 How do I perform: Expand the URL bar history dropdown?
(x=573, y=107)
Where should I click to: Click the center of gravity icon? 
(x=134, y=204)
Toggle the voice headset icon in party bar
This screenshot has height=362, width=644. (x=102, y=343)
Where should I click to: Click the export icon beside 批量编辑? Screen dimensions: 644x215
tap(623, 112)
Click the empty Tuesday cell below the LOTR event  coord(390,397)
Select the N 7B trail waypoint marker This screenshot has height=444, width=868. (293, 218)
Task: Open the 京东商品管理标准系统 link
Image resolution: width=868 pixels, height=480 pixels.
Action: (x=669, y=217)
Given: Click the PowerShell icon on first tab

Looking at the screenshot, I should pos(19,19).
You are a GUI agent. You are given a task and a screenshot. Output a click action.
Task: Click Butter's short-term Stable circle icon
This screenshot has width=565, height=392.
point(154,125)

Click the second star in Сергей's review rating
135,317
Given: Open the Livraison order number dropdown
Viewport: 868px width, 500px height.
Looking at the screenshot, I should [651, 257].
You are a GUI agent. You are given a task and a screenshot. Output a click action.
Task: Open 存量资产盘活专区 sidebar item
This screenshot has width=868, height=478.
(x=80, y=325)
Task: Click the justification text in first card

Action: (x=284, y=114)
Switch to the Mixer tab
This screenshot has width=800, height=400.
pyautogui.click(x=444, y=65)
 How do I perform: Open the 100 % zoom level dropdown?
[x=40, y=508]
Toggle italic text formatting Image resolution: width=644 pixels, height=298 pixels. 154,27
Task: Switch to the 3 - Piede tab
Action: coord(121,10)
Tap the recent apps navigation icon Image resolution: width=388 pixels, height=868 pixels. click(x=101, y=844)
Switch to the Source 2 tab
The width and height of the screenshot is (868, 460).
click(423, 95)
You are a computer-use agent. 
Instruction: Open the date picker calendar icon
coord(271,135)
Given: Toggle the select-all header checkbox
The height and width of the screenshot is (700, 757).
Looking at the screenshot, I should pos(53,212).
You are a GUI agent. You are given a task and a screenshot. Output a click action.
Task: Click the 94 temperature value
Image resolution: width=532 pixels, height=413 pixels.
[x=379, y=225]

═══

#### [Problem description]
Starting at the first line and ending at the last, retype the entries above.

#### [Written answer]
 How do I perform: Expand the URL bar history dropdown?
(x=573, y=107)
Where should I click to: Click the center of gravity icon? 
(x=134, y=204)
Toggle the voice headset icon in party bar
This screenshot has height=362, width=644. (x=102, y=343)
Where should I click to: Click the export icon beside 批量编辑? Screen dimensions: 644x215
tap(623, 112)
Click the empty Tuesday cell below the LOTR event  coord(390,397)
Select the N 7B trail waypoint marker This screenshot has height=444, width=868. (293, 218)
Task: Open the 京东商品管理标准系统 link
Image resolution: width=868 pixels, height=480 pixels.
Action: (x=669, y=217)
Given: Click the PowerShell icon on first tab

Looking at the screenshot, I should pos(19,19).
You are a GUI agent. You are given a task and a screenshot. Output a click action.
Task: Click Butter's short-term Stable circle icon
This screenshot has width=565, height=392.
point(154,125)

Click the second star in Сергей's review rating
135,317
Given: Open the Livraison order number dropdown
Viewport: 868px width, 500px height.
Looking at the screenshot, I should [651, 257].
You are a GUI agent. You are given a task and a screenshot. Output a click action.
Task: Open 存量资产盘活专区 sidebar item
This screenshot has width=868, height=478.
(x=80, y=325)
Task: Click the justification text in first card

Action: (x=284, y=114)
Switch to the Mixer tab
This screenshot has width=800, height=400.
pyautogui.click(x=444, y=65)
 How do I perform: Open the 100 % zoom level dropdown?
[x=40, y=508]
Toggle italic text formatting Image resolution: width=644 pixels, height=298 pixels. 154,27
Task: Switch to the 3 - Piede tab
Action: coord(121,10)
Tap the recent apps navigation icon Image resolution: width=388 pixels, height=868 pixels. click(x=101, y=844)
Switch to the Source 2 tab
The width and height of the screenshot is (868, 460).
click(423, 95)
You are a computer-use agent. 
Instruction: Open the date picker calendar icon
coord(271,135)
Given: Toggle the select-all header checkbox
The height and width of the screenshot is (700, 757).
Looking at the screenshot, I should pos(53,212).
You are a GUI agent. You are given a task and a screenshot. Output a click action.
Task: Click the 94 temperature value
Image resolution: width=532 pixels, height=413 pixels.
[x=379, y=225]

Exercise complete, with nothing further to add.